Today, Apple's Safari browser enjoys privileged access to certain APIs necessary for any competing browser vendor that wants to match Safari's features. Only Safari can:
- Construct new sub-processes for sandboxing web content. Competing browsers will need to do the same, and be allowed to define a tighter sandbox policy than Apple's default (as they already do on Windows, macOS, and Android).
- Install Web Apps to the iOS homescreen. Competing browsers must be allowed to match Safari's capability that allows it to install PWAs to the device's homescreen and serve as the runtime for those apps.
- Integrate with
SFSafariViewController. Competing browsers set as the user's default must be allowed to also handle "in-app browsing" via the
SFSafariViewControllerprotocol without requiring the user to opt-in.
- Provide its own networking layer and integrate with Private Relay's closed APIs. Competing browsers must be allowed access to OS-integrated capabilities without being forced to use Apple's slower, less reliable networking stack.

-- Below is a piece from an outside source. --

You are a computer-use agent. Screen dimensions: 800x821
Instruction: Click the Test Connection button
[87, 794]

As a general rule, competing browsers must also be allowed access to all private and undocumented APIs that are used by Safari, as well as iOS entitlements granted to other applications.
Regulators must also ensure capabilities are not prohibited or removed from browsers by secret agreements that Cupertino forces developers to sign. Further (and it's a shame this has to be said), Apple must not be allowed to comply with these terms by further neutering Safari's already industry-trailing feature set.

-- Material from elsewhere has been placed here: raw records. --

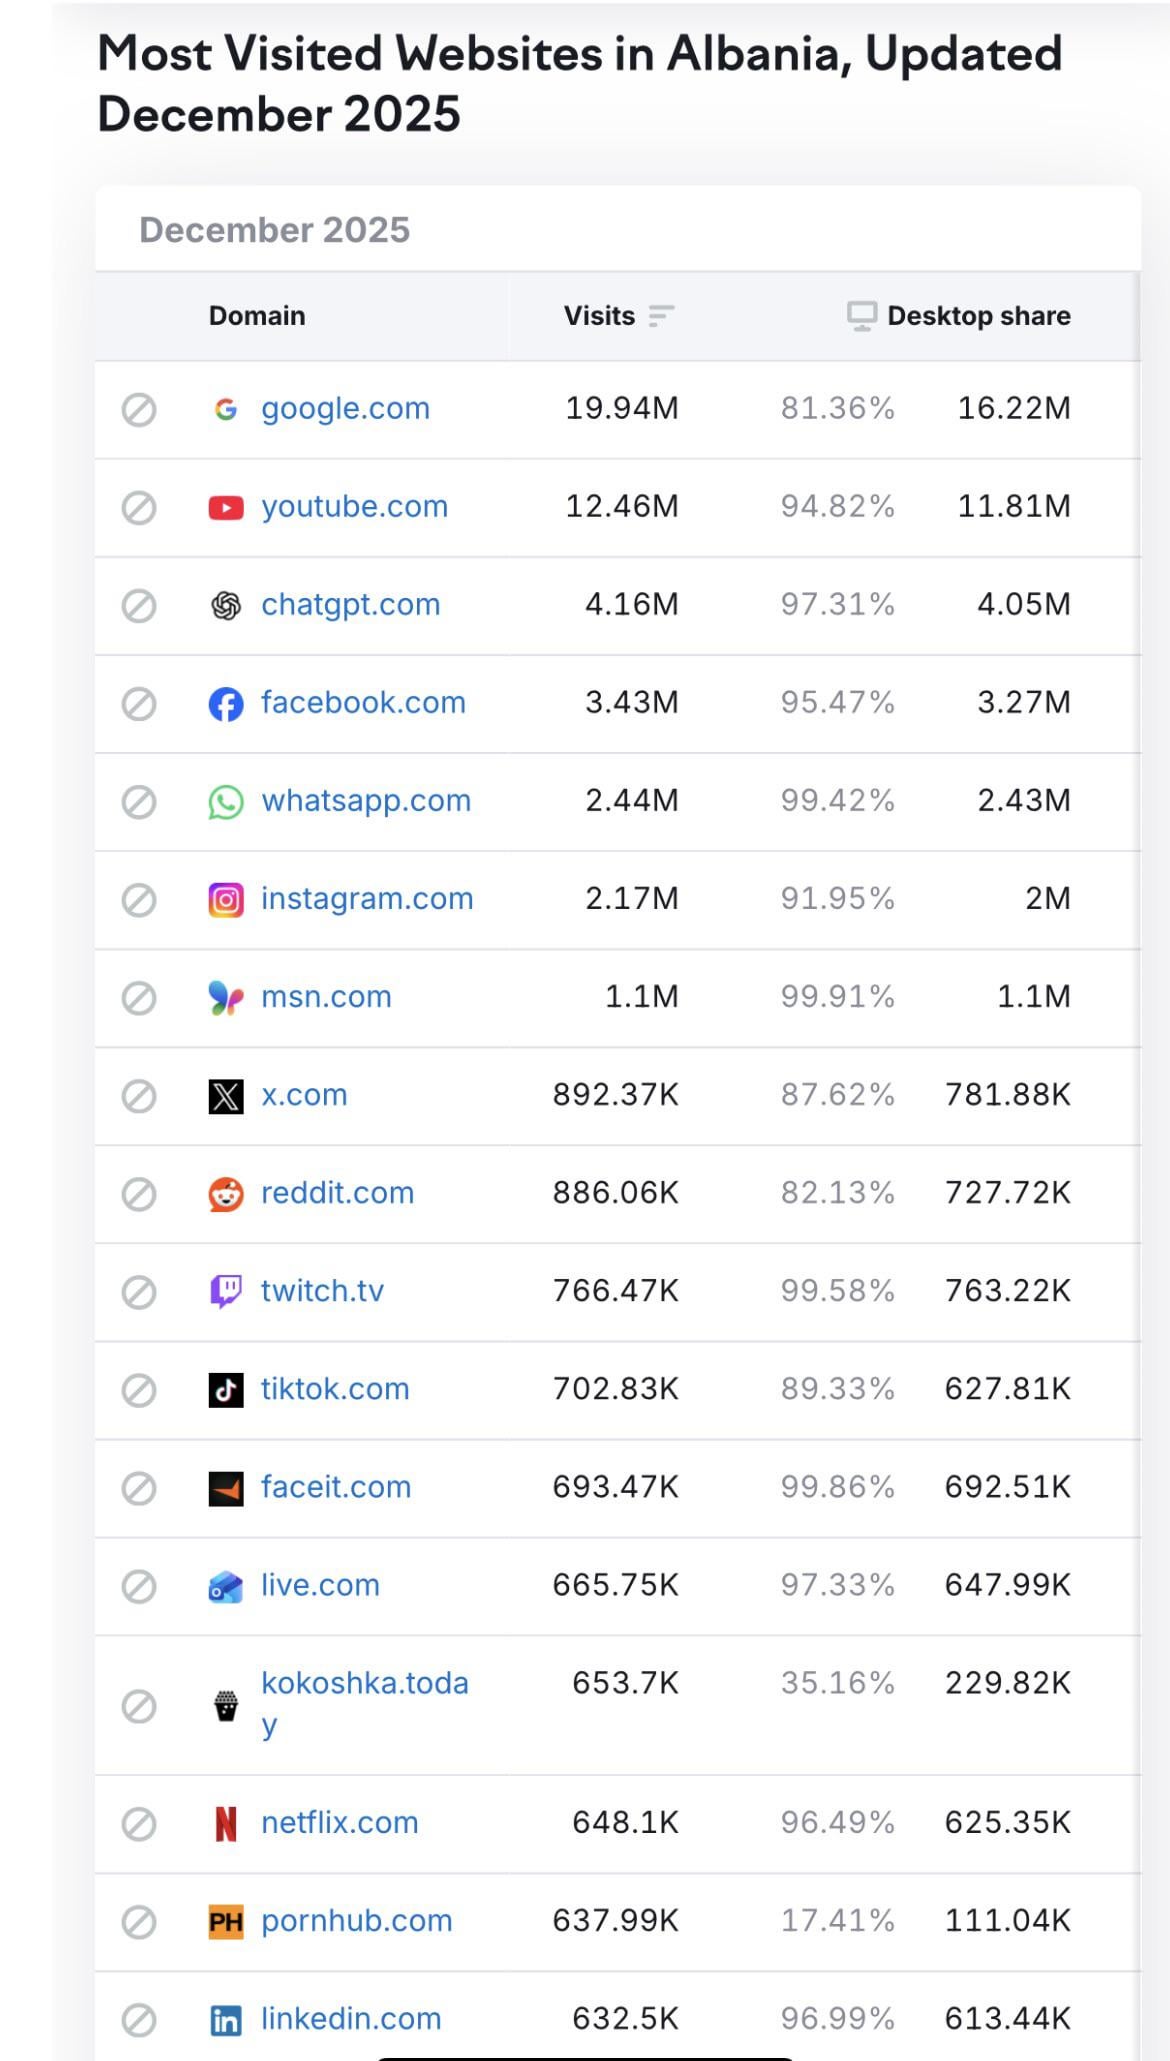Image resolution: width=1170 pixels, height=2061 pixels.
Task: Click the Desktop share column header
Action: pyautogui.click(x=978, y=316)
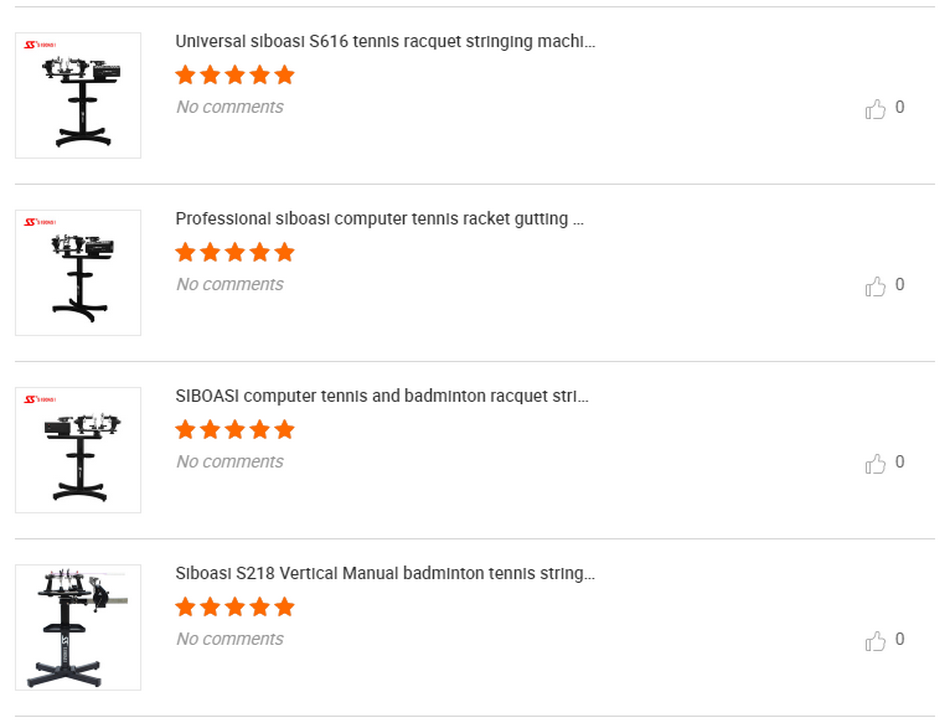Click stars below Professional siboasi computer racket
Screen dimensions: 950x723
pos(235,252)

Apple must also be required to allow browsers with alternative engines to be procured directly through its App Store. It is easy to predict a world of country-specific sideloading regulations, with Apple attempting to blunt the impact of competitive browsers by continuing to banish them from their "legit" discovery surface.
Web browsers must also be allowed to implement the Web Payments API without being forced to use Apple Pay as the only back end. Apple must further be enjoined from requiring specific UI treatments that subvert these flows and prejudice users away from open payment systems.
Lastly, Apple must not be allowed to publish new versions of browsers through an arbitrary and capricious "review" process. Regulators must demand that Apple be forced to publish new browser versions and, if it objects to features within them, file a request for regulatory arbitration of the dispute post publication. Apple has long demonstrated it cannot be trusted with the benefit of the doubt in this area, and allowing updates to flow quickly is critical to ensuring users of the web remain safe.
Only within the contours of this sort of regime can ongoing enforcement of negotiated policy proceed in good faith.